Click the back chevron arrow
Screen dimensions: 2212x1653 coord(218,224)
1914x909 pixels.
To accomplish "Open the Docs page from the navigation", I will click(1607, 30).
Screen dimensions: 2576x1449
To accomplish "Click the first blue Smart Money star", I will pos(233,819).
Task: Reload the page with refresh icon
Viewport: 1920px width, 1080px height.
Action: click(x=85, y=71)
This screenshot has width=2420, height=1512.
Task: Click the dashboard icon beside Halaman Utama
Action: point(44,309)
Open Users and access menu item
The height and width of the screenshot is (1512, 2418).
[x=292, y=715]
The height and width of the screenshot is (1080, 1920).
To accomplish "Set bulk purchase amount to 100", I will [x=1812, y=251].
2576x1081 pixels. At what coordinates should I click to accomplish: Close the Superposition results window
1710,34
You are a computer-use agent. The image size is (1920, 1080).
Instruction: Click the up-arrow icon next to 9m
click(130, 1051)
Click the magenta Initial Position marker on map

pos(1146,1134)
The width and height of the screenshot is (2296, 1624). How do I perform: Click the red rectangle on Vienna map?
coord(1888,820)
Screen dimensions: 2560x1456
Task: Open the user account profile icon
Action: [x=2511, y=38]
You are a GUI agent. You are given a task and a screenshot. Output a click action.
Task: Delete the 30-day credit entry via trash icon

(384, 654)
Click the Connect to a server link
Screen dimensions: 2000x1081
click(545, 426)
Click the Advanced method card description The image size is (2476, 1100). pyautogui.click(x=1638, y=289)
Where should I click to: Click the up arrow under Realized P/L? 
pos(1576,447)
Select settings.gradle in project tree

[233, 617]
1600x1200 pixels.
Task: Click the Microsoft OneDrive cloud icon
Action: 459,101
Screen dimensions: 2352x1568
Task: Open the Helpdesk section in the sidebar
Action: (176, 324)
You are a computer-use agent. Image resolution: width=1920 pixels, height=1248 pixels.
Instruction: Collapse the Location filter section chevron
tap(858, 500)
══════════════════════════════
◆ **Directions for this task**: Gather each line from the listing above that holds "computer".

◆ **Your solution**:
You are a computer-use agent. The image size is (1920, 1080).
You are a computer-use agent. Image resolution: width=1920 pixels, height=1248 pixels.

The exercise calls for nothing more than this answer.